[[ Selected passage, beginning ]]

In November of 2015, while I was away from Lancaster, John called. He wanted some advice. He was considering getting in his car and driving three hours to Kentucky. He didn’t know anybody in Kentucky, and he wasn’t sure just where he might find a job. He couldn’t afford a motel, at least not for long, but, he told me, he could sleep in his car just fine, for a while anyway. The Oatneys owned a house, a tiny bungalow. It carried a mortgage. Wendy could stay there while he looked for work in Kentucky, he said.
“What then?” I asked John. “Suppose you find a job.”
“I could rent a room,” John answered. Wendy could stay in Lancaster to keep working her job and take care of their bungalow.
John knew he couldn’t sell the house. Not only did it need some serious repairs, but given the housing market in town, he’d be lucky to sell it for $40,000. So he’d reconciled himself to living apart from Wendy.
“Why Kentucky?” I asked John.
As it happened, John’s minister in Lancaster was acquainted with a minister in Kentucky, and John hoped his churchman might intercede with the Kentucky colleague to provide help in John’s job search there. It all seemed far too sketchy. I pictured John, alone, sleeping in his car with winter coming.
While Brooks and the others never said moving would be easy, there are questions that they don’t seem to answer: Move to where? To do what? For somebody like John, the work opportunities in Ohio look much the same as they do in Kentucky. John has stocked shelves in an Ohio Home Depot and figured he might be able to land a job stocking shelves in a Kentucky Home Depot. This was not going to represent a vast improvement in John’s circumstances.

[[ Selected passage, end ]]

# Task set:
**1)** In the passage about John's plan to look for work in Kentucky, why did John know he couldn't sell the house?
**2)** Continue the passage about John's plan to look for work in Kentucky, starting after its last sentence.

[[ Exercise data, beginning ]]

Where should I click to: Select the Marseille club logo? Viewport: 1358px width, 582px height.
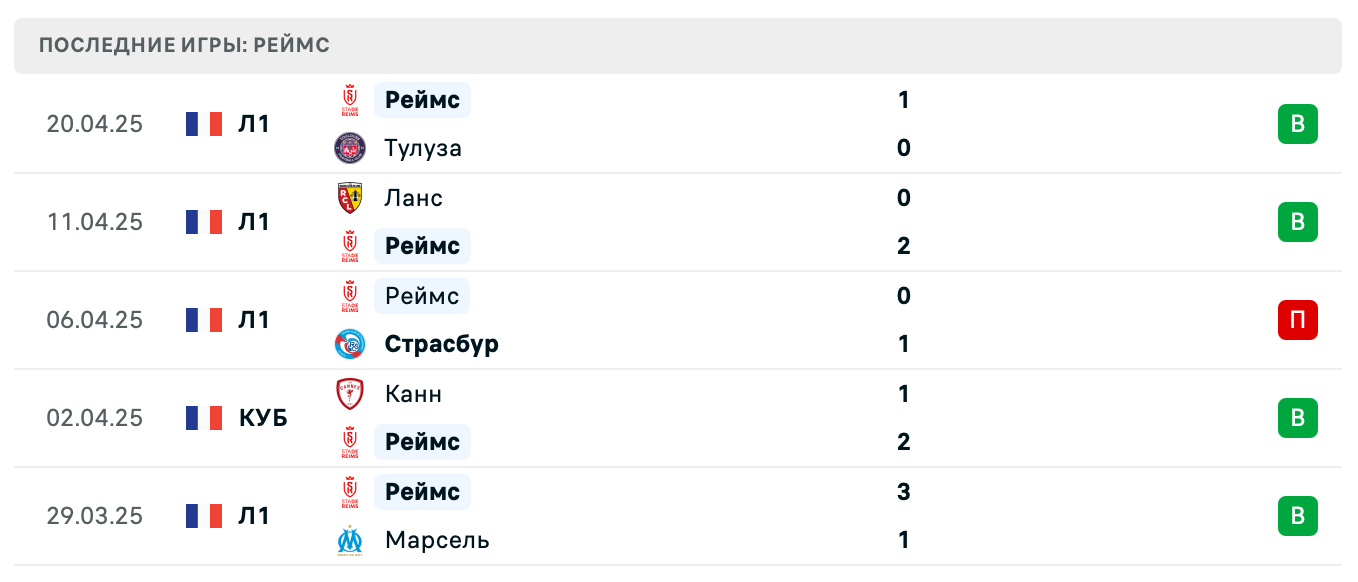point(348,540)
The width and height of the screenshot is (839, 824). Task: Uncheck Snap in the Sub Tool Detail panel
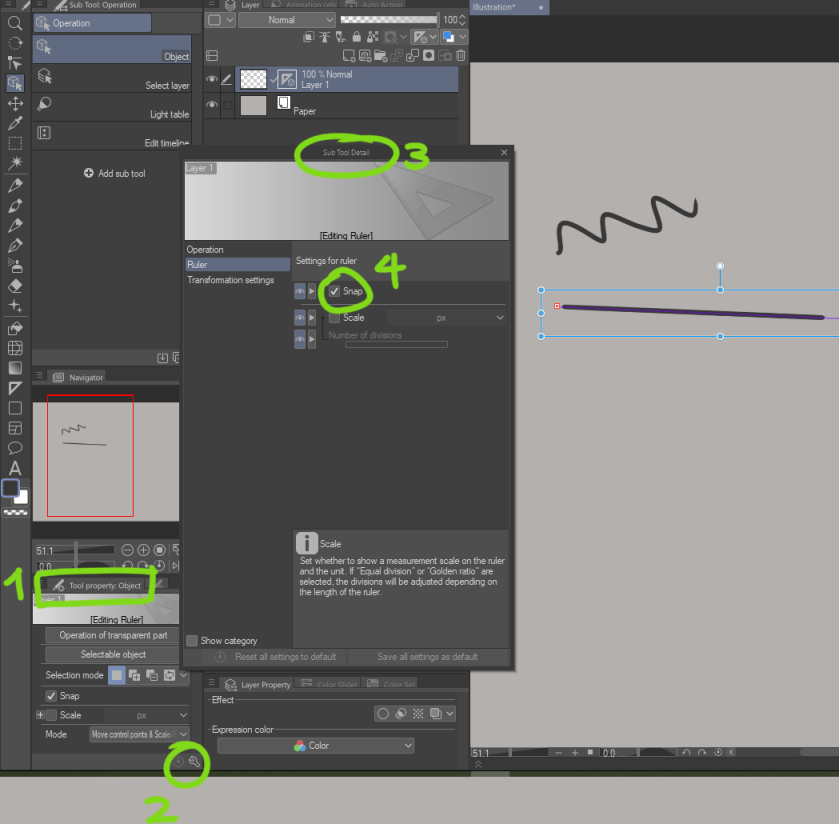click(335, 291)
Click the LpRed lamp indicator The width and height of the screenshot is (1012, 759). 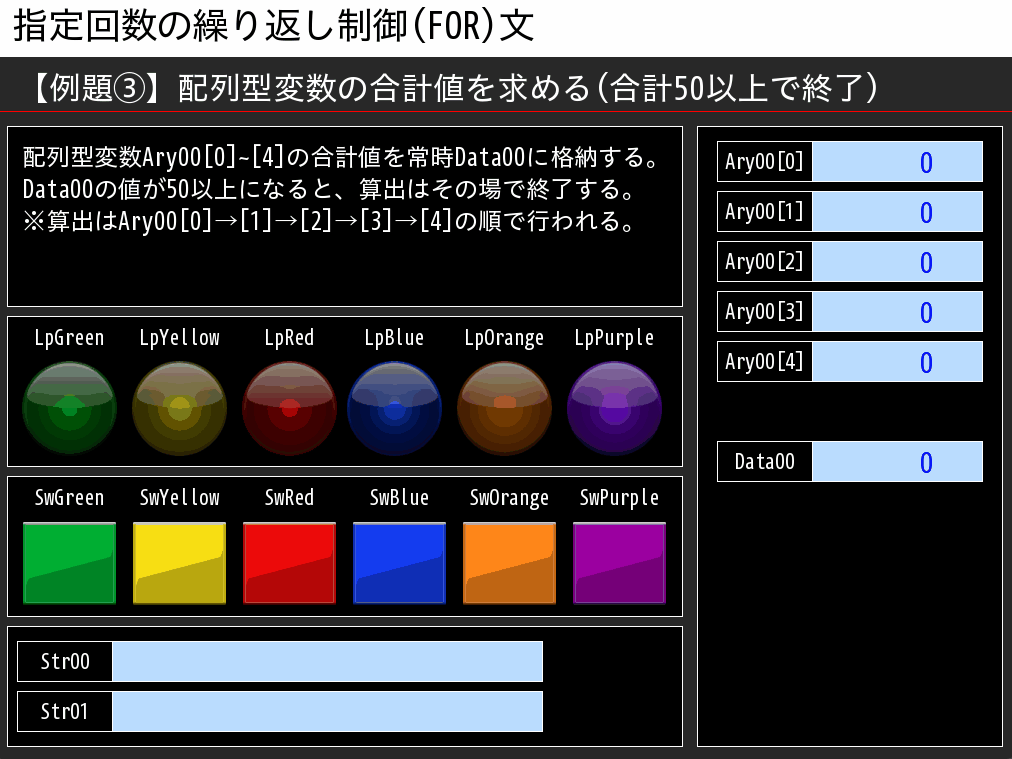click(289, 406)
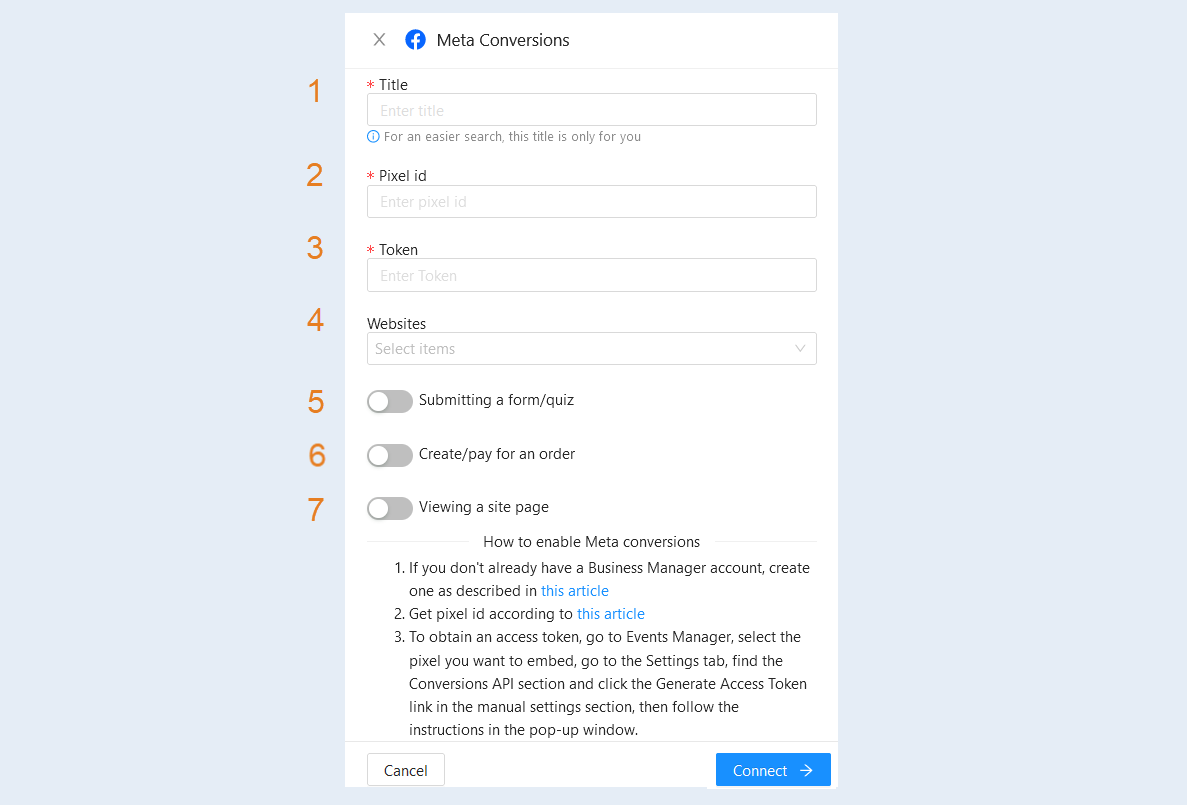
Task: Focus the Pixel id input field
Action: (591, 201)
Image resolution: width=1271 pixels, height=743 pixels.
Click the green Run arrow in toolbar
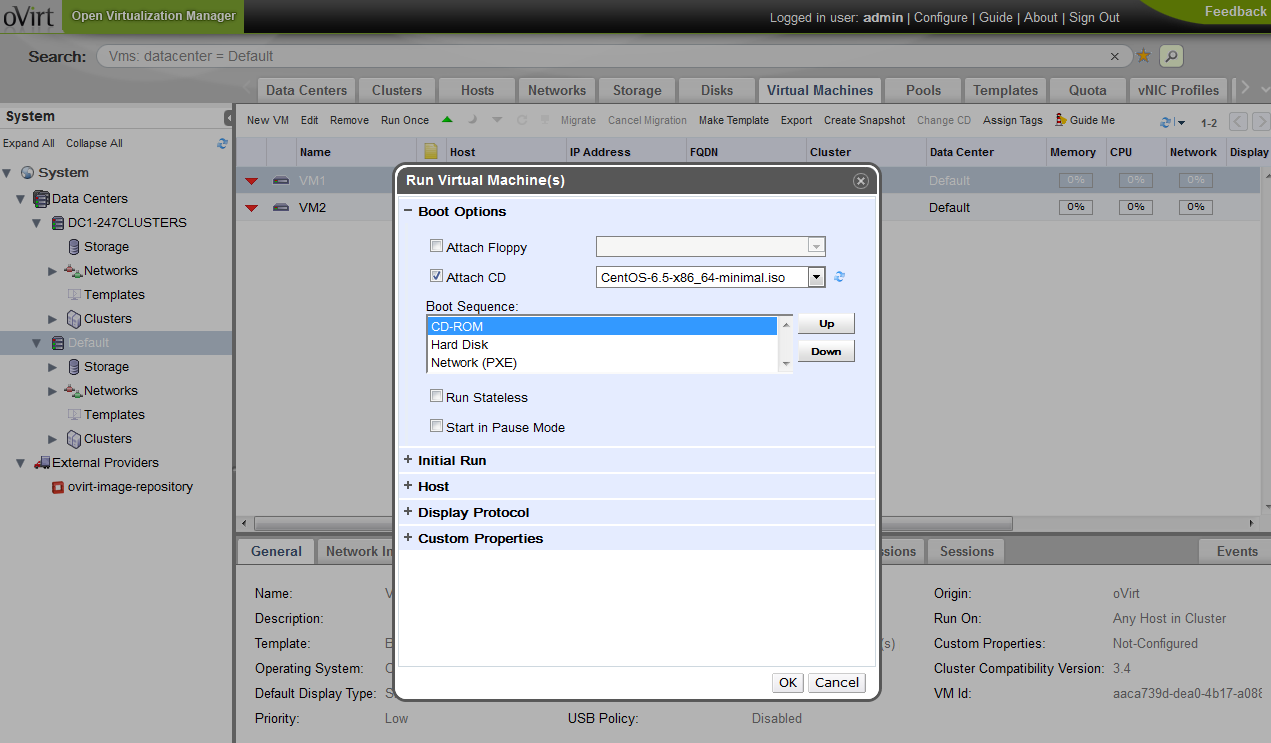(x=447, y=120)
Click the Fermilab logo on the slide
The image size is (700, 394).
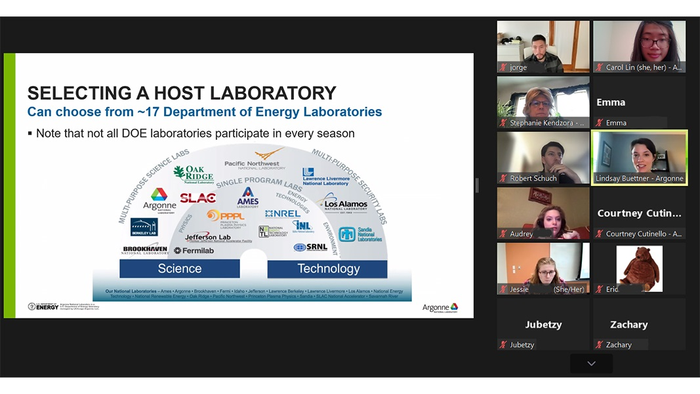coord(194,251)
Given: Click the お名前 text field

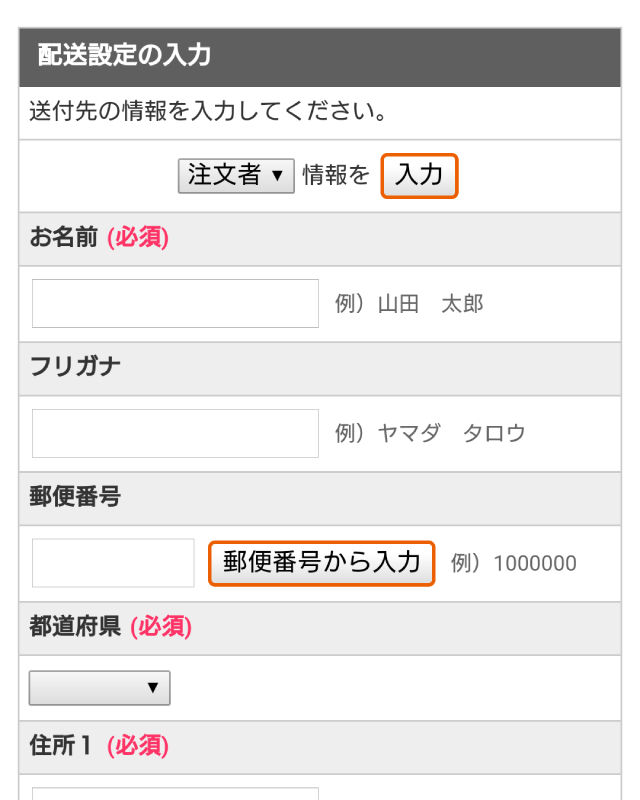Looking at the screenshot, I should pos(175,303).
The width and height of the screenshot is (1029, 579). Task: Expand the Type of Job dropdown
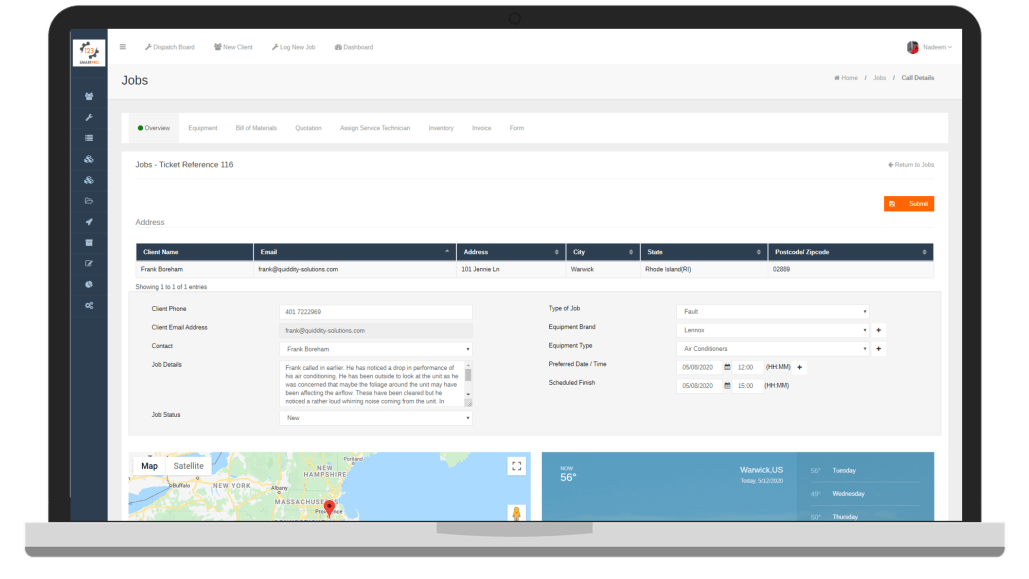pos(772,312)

[[ Exercise data, end ]]

# Results:
**1)** The house needed some serious repairs, and with the housing market in town he would be lucky to sell it for $40,000.

**2)**
Indeed, one theory economists have explored is that the American economy has become “flatter.” As Mai Dao, Davide Furceri, and Prakash Loungani wrote in a 2014 International Monetary Fund working paper, “states’ labor market conditions have been increasingly less dispersed/more similar during normal times.” Whether, or how much, this accounts for a decline in migration is debated, but as the economists Greg Kaplan and Sam Schulhofer-Wohl wrote in a 2012 research paper, “labor markets around the country have become more similar in the returns they offer to particular skills, so workers need not move to a particular place to maximize the return on their idiosyncratic abilities.”
“Idiosyncratic abilities” are one reason why the highly-educated, despite moving less often than they once did, still move around the country more often than those with a high-school degree (or sometimes even a bachelor’s). Someone who specializes in an esoteric but critical field—someone who holds, say, a doctorate in biology—can likely move from city to city more or less at will, while earning ever higher pay. Such a worker will always be in demand. But anybody with a healthy back can do the kinds of jobs John had been doing.